• [Data records]:

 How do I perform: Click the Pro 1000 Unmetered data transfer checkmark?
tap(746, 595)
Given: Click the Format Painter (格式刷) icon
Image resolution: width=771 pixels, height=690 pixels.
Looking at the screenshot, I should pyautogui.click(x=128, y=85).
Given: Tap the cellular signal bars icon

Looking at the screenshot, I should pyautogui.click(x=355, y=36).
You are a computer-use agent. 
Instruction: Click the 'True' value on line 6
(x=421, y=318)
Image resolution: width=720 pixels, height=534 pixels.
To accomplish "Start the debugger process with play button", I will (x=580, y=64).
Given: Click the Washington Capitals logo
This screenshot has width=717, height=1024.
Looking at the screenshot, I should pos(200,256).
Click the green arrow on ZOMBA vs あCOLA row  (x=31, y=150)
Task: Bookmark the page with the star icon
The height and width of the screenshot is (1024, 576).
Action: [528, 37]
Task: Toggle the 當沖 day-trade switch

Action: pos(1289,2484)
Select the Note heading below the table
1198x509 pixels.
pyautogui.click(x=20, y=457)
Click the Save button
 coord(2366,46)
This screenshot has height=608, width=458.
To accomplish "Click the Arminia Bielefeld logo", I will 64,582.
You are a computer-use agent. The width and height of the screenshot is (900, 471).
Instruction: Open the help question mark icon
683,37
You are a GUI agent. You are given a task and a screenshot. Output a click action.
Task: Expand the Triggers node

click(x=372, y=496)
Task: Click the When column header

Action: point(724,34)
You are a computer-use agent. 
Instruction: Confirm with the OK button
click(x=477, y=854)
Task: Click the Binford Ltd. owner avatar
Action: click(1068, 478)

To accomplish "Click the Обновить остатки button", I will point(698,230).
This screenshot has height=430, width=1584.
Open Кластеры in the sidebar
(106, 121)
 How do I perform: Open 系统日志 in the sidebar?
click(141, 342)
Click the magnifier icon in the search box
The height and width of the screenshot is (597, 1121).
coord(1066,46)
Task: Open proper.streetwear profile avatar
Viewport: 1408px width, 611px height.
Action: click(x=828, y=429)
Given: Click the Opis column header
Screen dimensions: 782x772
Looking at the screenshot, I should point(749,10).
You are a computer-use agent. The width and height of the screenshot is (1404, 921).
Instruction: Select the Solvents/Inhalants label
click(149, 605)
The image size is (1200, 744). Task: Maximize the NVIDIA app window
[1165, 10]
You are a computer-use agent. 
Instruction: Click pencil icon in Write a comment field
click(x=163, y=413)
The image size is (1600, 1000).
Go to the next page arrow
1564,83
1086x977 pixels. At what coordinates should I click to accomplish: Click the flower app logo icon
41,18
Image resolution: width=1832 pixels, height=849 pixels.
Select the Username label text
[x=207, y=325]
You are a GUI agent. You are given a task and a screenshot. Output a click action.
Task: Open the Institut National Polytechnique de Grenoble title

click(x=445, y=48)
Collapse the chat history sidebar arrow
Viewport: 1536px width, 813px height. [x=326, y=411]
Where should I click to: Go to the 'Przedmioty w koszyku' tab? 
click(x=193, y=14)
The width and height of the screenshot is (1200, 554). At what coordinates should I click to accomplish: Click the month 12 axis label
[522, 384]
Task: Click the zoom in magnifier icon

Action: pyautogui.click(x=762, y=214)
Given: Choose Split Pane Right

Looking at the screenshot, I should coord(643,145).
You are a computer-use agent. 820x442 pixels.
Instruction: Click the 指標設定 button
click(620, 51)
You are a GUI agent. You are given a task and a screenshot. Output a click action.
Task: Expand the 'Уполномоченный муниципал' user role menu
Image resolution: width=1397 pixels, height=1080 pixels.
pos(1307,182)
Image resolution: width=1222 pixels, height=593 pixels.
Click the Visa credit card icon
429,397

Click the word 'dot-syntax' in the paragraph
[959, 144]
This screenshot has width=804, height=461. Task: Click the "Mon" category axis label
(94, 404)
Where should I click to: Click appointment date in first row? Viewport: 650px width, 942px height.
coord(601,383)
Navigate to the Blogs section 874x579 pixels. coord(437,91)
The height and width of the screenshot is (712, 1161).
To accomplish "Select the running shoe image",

• [Task to carry out]:
From the line that contains "Collapse the chat history sidebar arrow" down to the last line of the listing above, repeat each line exactly, and include nothing else.

• [Output below]:
Collapse the chat history sidebar arrow
Viewport: 1536px width, 813px height. [x=326, y=411]
Where should I click to: Go to the 'Przedmioty w koszyku' tab? 
click(x=193, y=14)
The width and height of the screenshot is (1200, 554). At what coordinates should I click to accomplish: Click the month 12 axis label
[522, 384]
Task: Click the zoom in magnifier icon

Action: pyautogui.click(x=762, y=214)
Given: Choose Split Pane Right

Looking at the screenshot, I should coord(643,145).
You are a computer-use agent. 820x442 pixels.
Instruction: Click the 指標設定 button
click(620, 51)
You are a GUI agent. You are given a task and a screenshot. Output a click action.
Task: Expand the 'Уполномоченный муниципал' user role menu
Image resolution: width=1397 pixels, height=1080 pixels.
pos(1307,182)
Image resolution: width=1222 pixels, height=593 pixels.
Click the Visa credit card icon
429,397

Click the word 'dot-syntax' in the paragraph
[959, 144]
This screenshot has width=804, height=461. Task: Click the "Mon" category axis label
(94, 404)
Where should I click to: Click appointment date in first row? Viewport: 650px width, 942px height.
coord(601,383)
Navigate to the Blogs section 874x579 pixels. coord(437,91)
The height and width of the screenshot is (712, 1161).
To accomplish "Select the running shoe image",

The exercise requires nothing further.